Not only that, but they’ve also managed to make a film that will appeal to all ages. Working in a cinema, I’ve noticed the majority of the tickets I’ve sold haven’t been to parents bringing their children, so much as they have been to people in their twenties who are flocking in to rediscover their childhood passion. As such, the film makes sure to cater to both crowds; providing a colourful and silly adventure for the kids, as well as some more adult humour for the older audiences. Subtle jokes about sex and drugs (no rock and roll though – although there is a dubstep gag) make their way into the script, along with a lot of other witty little bits for Ryan Reynolds to flex his comedy chops with.

Speaking of, Reynolds shines as Pikachu, imbuing the Pokémon with a marvellous amount of wit and likeability, and is easily the standout of the film. The caffine-addicted electric mouse is a joy to watch, whether that be through his brilliantly animated facial expressions or the onslaught of Reynold’s quips.

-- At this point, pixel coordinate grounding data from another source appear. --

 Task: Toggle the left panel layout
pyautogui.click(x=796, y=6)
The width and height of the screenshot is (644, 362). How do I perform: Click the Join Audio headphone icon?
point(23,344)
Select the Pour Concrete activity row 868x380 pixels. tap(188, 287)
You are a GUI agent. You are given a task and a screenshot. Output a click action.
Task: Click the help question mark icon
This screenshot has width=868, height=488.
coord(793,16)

The rest of the cast aren’t quite as strong, but there are some good performances there. Smith’s Tim Goodman gives the film an emotional core, and does a great job of interacting with the various CGI critters, really adding a level of believability to the film’s proceedings. His dorky nature makes for some laughs, and he perfectly captures the spirit of an audience surrogate – a twenty-something former Pokémon fan becoming reimmersed in the world.

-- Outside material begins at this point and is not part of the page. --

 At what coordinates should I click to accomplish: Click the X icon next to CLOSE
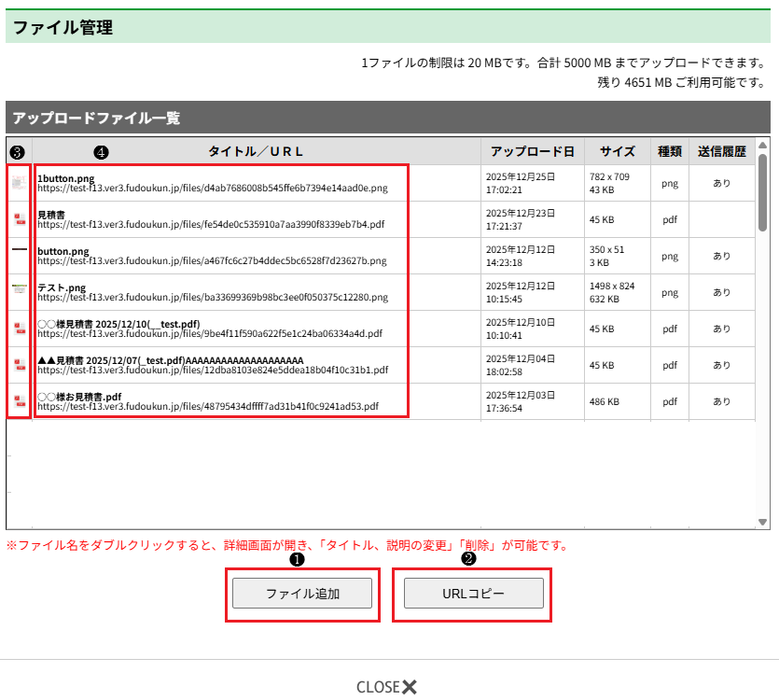tap(410, 687)
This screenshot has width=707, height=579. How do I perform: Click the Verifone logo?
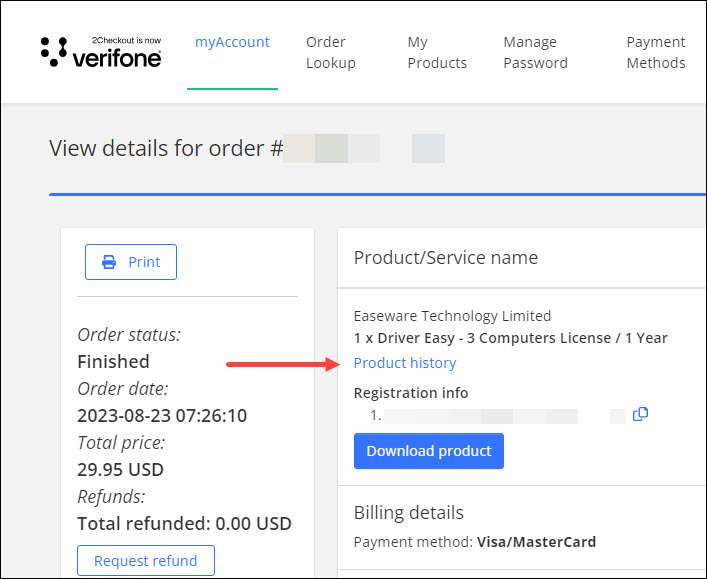coord(101,52)
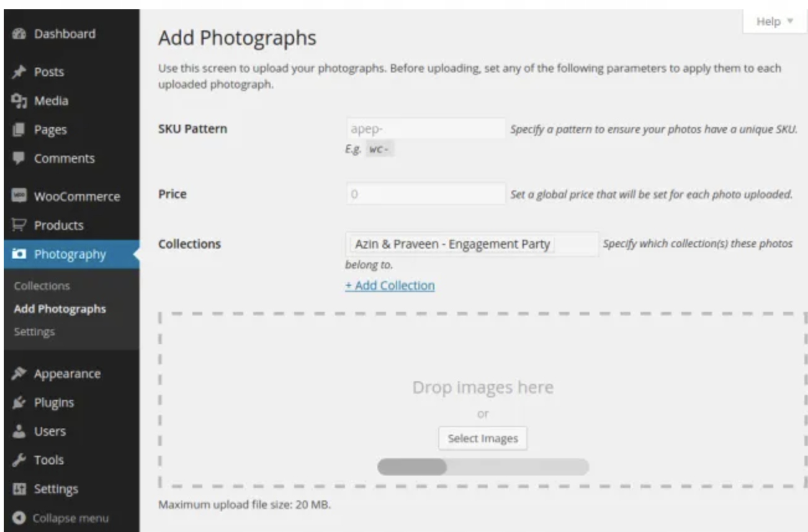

His co-star, Kathryn Newton, often comes off as a bit hammy, but that seems to be more the over-the-top nature of the character rather than Newton’s performance. But once she settles into the role, she becomes a fun ally to Goodman and his Pikachu. Ken Watanabe and Bill Nighy lend some stoic gravitas to the movie, but the other supporting cast members with less to do come off a bit caricaturish and silly.

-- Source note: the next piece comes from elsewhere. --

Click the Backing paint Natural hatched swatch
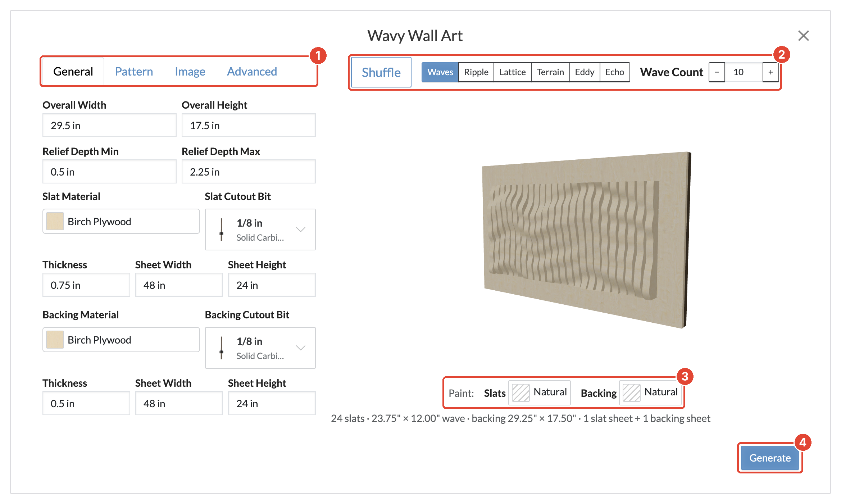Image resolution: width=841 pixels, height=504 pixels. (x=631, y=392)
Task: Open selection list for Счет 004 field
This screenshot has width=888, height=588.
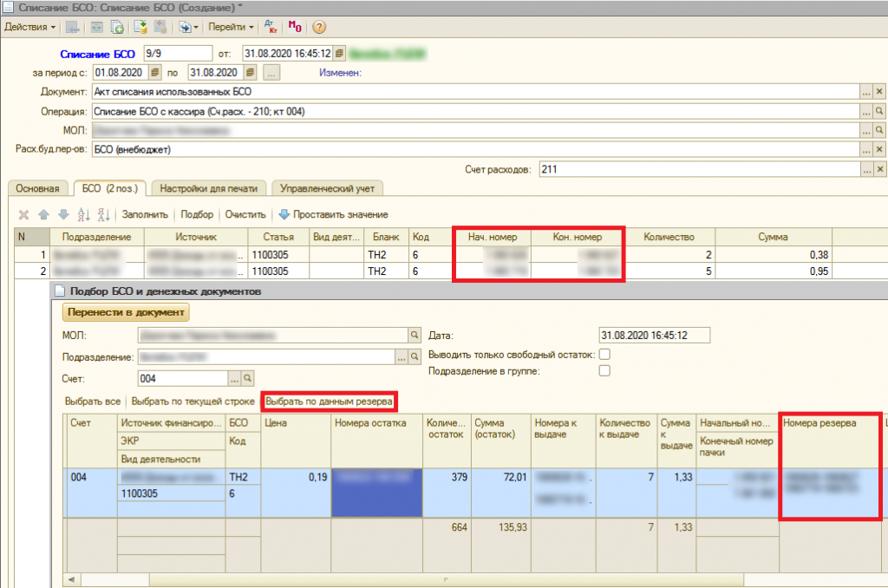Action: point(234,378)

The plot is similar in a way, with a very emotional core as Tim tries to find his father, dotted with moments of ridiculousness. As the film’s runtime proceeds, things start to become more and more whacky, and towards the climax – downright silly, and not necessarily in a good way. The film seems to abandon the detective plot about halfway through (as evidenced to me by a guy two rows down who was infuriatingly addicted to checking his phone every ten minutes) in favour of playing around with some of the more ludicrous Pokémon science. However, while it may seem ridiculous in the moment, fans of the game series will realise that that science is embedded in the franchise, going all the way back to the original games.

However, while it does have some background in said games, it can be a bit hard to buy due to the fact it doesn’t really make sense in terms of the villains’ grand scheme. Like, I get understand what *mystery bad guy* was trying to achieve, but it’s a weak, slightly nonsensical plan, highlighting a weak villain.

By *mystery villain* I don’t mean Mewtwo, just in case you think this is a very spoilery picture placement.

Still, that is but a small fraction of a film filled with love and some enjoyable humour. Considering what it is, it’s a surprisingly good movie; well crafted and really tapping into the potential of the Pokémon franchise.

One thing that surprised me though is how much they wrapped things up at the end. However, with a sequel and several spin-offs supposedly in development, I’m sure they’ll figure something out.